In dem Sinne halte ich den politblog auch nach wie vor für ein durchaus interessantes und beispielgebendes Projekt.
Was aber Ihre Frage angeht, so müssen Sie natürlich berücksichtigen, daß die "Personaldecke" des politblog überhaupt sehr dünn war. Als ich - aufgrund einer Einladung von DaRockWilda - dazu stieß, war DaRockWilda selbst der wichtigste Artikelschreiber. Und er schrieb auch gute, teilweise sehr provokative Artikel, die den Nerv vieler Leser trafen, die allmählich die Schnauze voll hatten von dem gleichgeschalteten Einheitsbrei aus SPIEGELSTERNWELT.
Ich denke, daß DaRockWilda schon lange ein "Libertärer" ist, darauf deutete aus meiner Sicht etwa seine Position zu den Waffengesetzen in den USA, z.B. http://politblog.net/nachrichten/2007/04/17/795-wir-fordern-waffen-fuer-alle-amerikaner-jetzt-sofort/.
Tatsächlich ist es ja auch so, daß sich in Fragen der Internationalen Politik zahlreiche Übereinstimmungen zwischen klassisch linken Positionen einerseits, und plaläolibertären / paläokonservativen Positionen andererseits ergeben.
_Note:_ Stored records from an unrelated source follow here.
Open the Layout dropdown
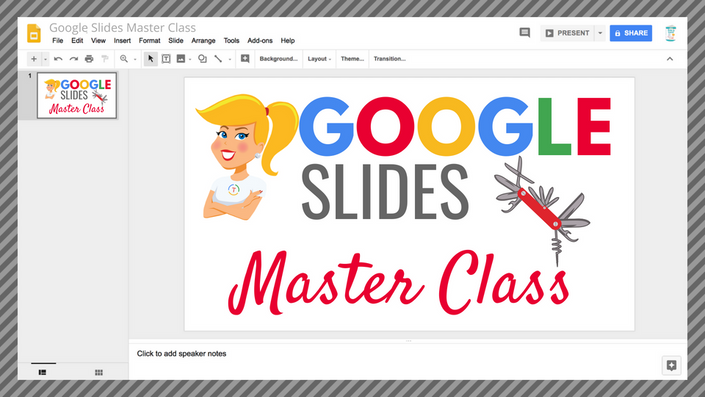Screen dimensions: 705x397 (x=319, y=59)
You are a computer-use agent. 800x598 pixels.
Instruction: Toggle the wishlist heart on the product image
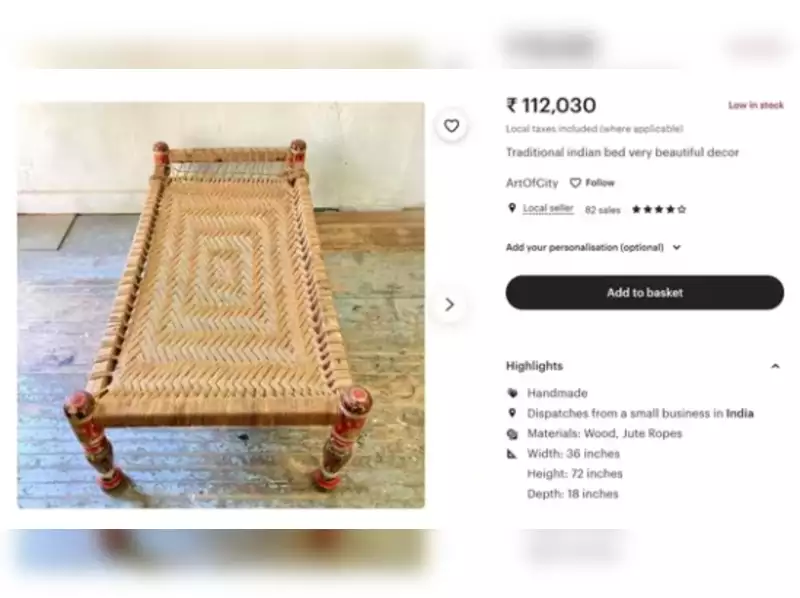pos(452,127)
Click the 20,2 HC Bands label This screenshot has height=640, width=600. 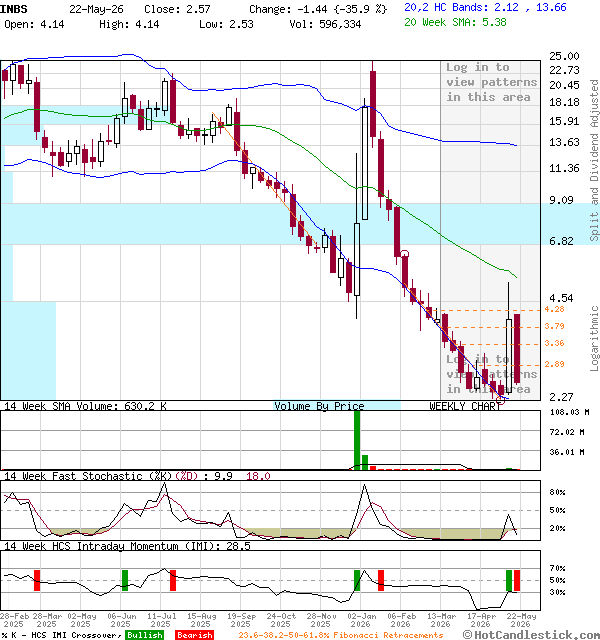[x=485, y=7]
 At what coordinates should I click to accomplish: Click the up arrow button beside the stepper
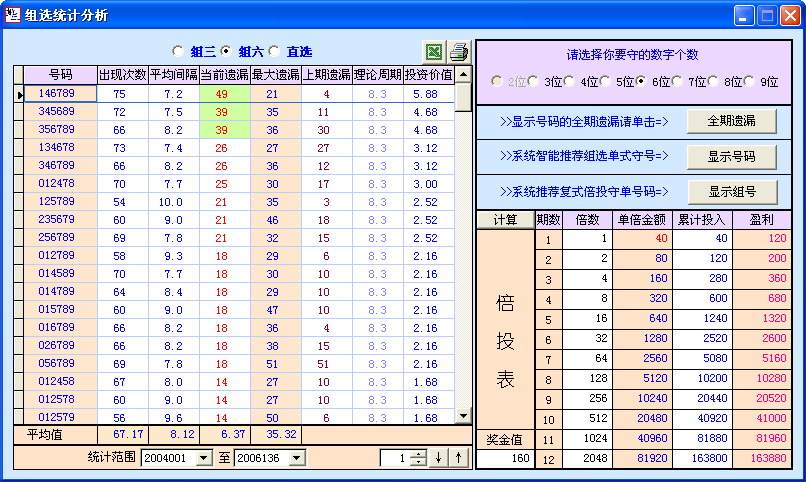[x=459, y=457]
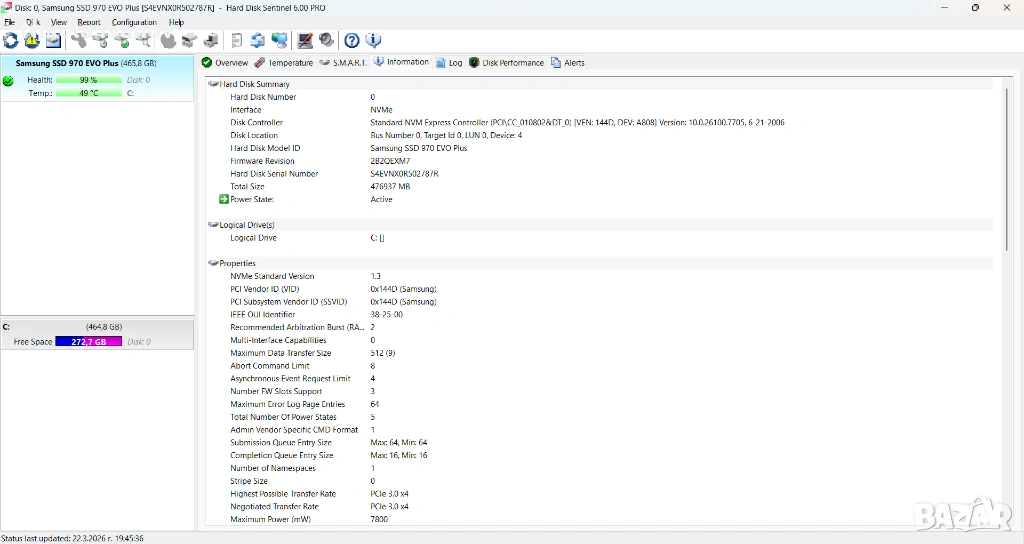Click the speaker sound toolbar icon
This screenshot has height=544, width=1024.
point(326,41)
Schauen Sie sich mal eine Webseite wie antiwar.com an (http://en.wikipedia.org/wiki/Antiwar.com bzw http://www.antiwar.com/). Es handelt sich um ein libertär bis paläokonservatives Medium, das sehr exzellente Artikel mit gründlicher Hintergrundrecherche bringt. Die Geister scheiden sich erst bei Fragen wie der Abschaffung des Sozialstaates und der "Wohlfahrt".
Nachdem ich Autor des politblog geworden war, wurde ich mir durchaus bewußt, daß es sich um eine etwas heikle Zusammenarbeit handeln könnte, war aber guter Hoffnung, daß auch bei bestehenden politischen Differenzen eine publizistische Kooperation möglich sein könnte.
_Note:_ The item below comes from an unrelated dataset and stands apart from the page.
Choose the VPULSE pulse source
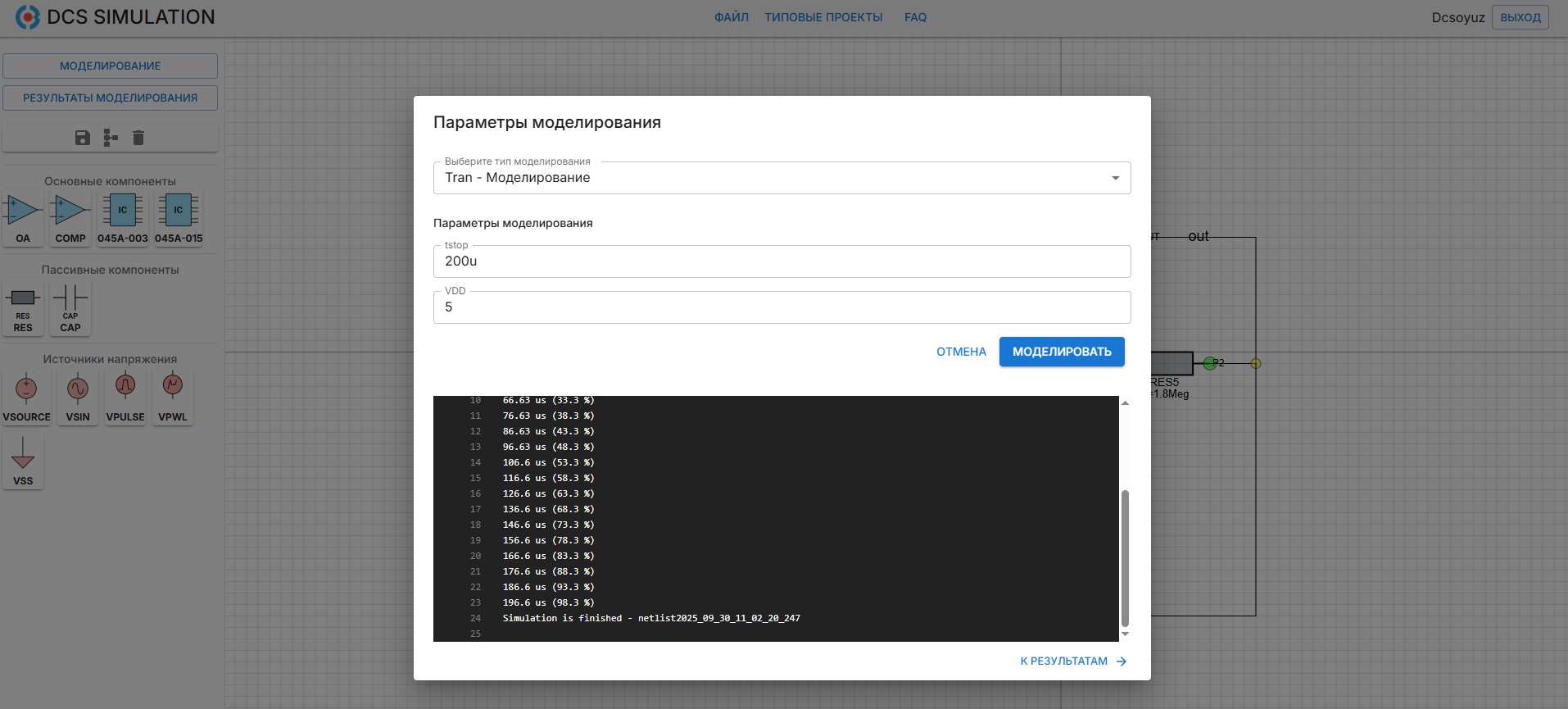Viewport: 1568px width, 709px height. click(x=125, y=397)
In jener Zeit (März bis Juni 2007) kam der politblog wohl in den Ruf, ein "linker Blog" zu sein, möglicherweise hauptsächlich wegen meiner Artikel.
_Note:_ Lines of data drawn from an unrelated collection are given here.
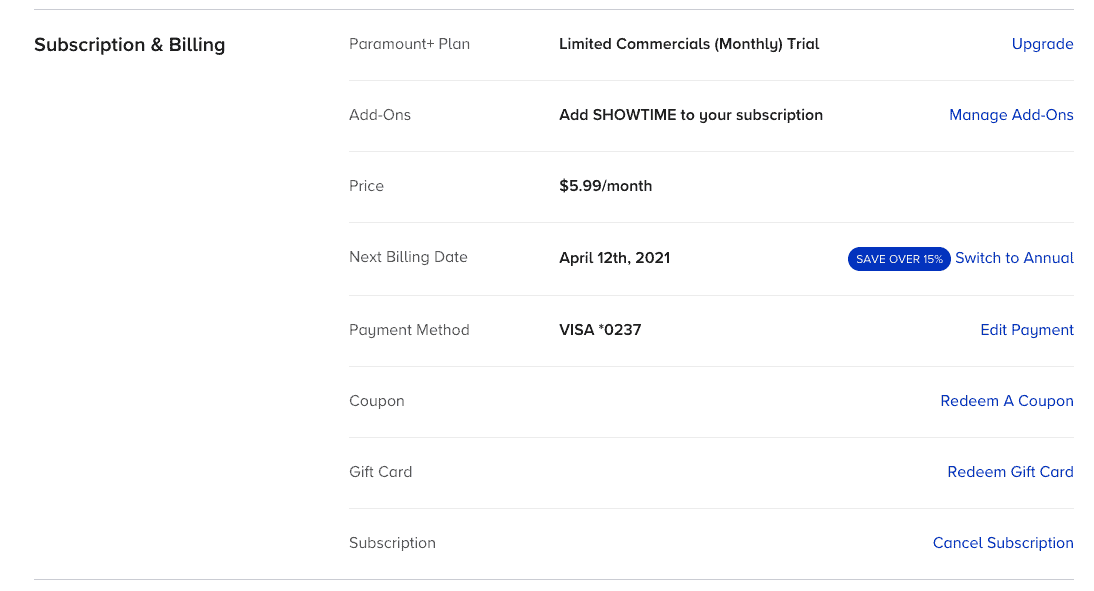Upgrade the Paramount+ plan
This screenshot has width=1094, height=591.
point(1042,44)
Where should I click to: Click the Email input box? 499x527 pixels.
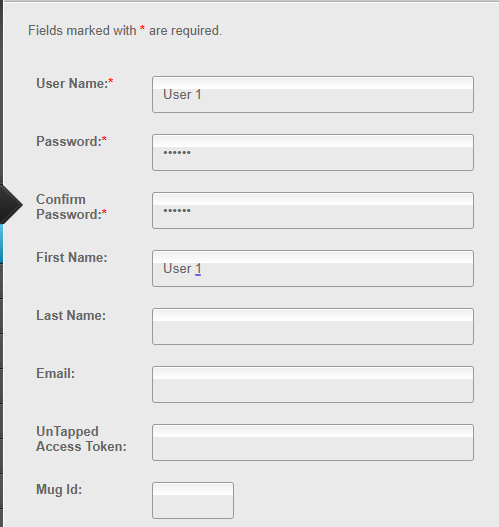tap(313, 384)
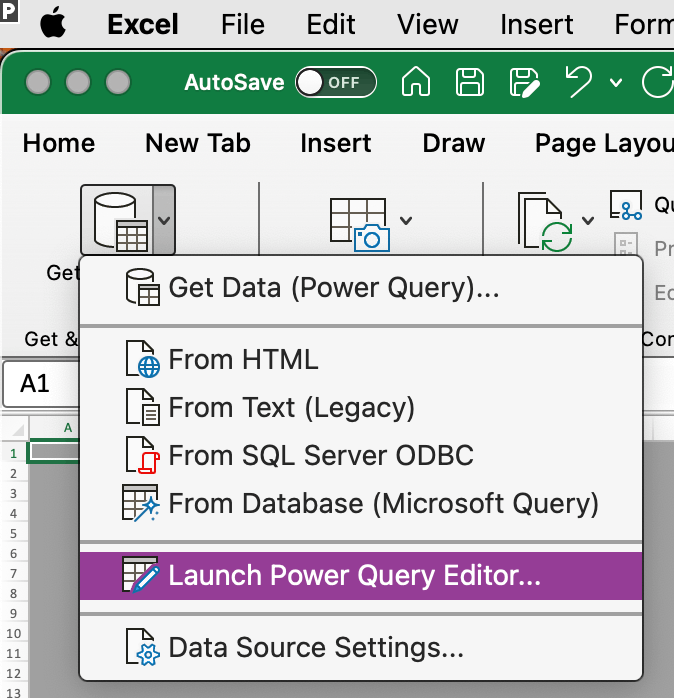
Task: Open the Insert ribbon tab
Action: (x=336, y=143)
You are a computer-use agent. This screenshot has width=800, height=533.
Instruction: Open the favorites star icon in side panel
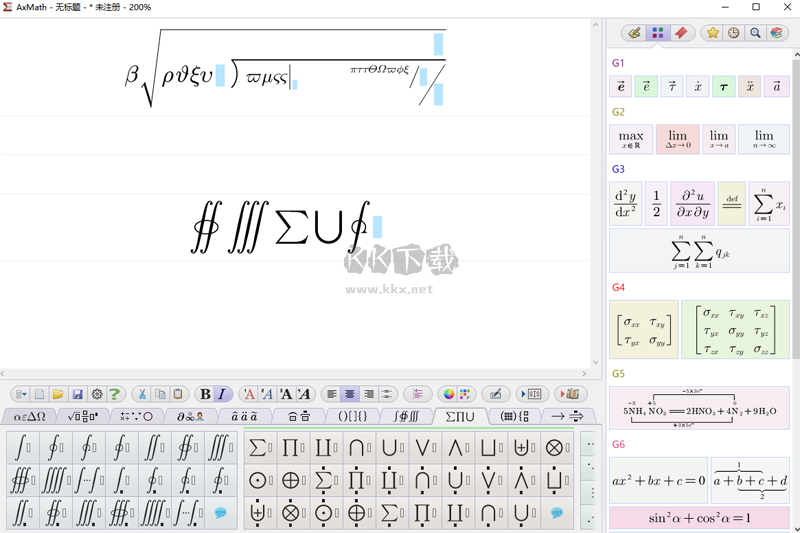coord(712,33)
Die Dinge änderten sich, als pony_huetchen dazu kam (was ich ausdrücklich gefördert hatte). Man muss wissen, daß pony zu ihren "Jugendsünden" die zeitweilige Mitgliedschaft zu einer sehr rigiden Variante einer mao-stalinistischen Organisation der 70er Jahre zählt. Das prägt sie natürlich bis heute, und zwar negativ. Den Marxismus hat sie nach meiner Einschätzung niemals wirklich verstanden, sondern nur in einer extrem stalinistischen "ML"-Brachialvariante kennengelernt, weswegen sie heute auch glaubt, daß alles, was "links" ist, auch "ewiggestrig" ist. Markanterweise bemühte sich sich aber gleichzeitig auch um "linke Leser" des politblog. Ob sie eine überzeugte "Paläokonservative" ist, vermag ich nicht zu sagen, ich glaube eher, daß sie sich der Konsequenzen und Implikationen so mancher libertär-paläokonservativer Konzeptionen schlichtweg nicht im Klaren ist. Sie kokettiert auch bisweilen mit einem anarchistischen Selbstverständnis, ist sich aber offensichtlich ganz und gar nicht darüber im Klaren, daß echte Anarchisten mit dem "Anarchokapitalismus" nicht das geringste zu tun haben wollen (zu Recht).
Um die gestellte Frage zu beantworten: Wahrscheinlich war der politblog schon immer ein rechtslibertärer Blog gewesen, und nur in der Zeit, als ich für ihn schrieb (über 100 Artikel) erschien er als "linker Blog".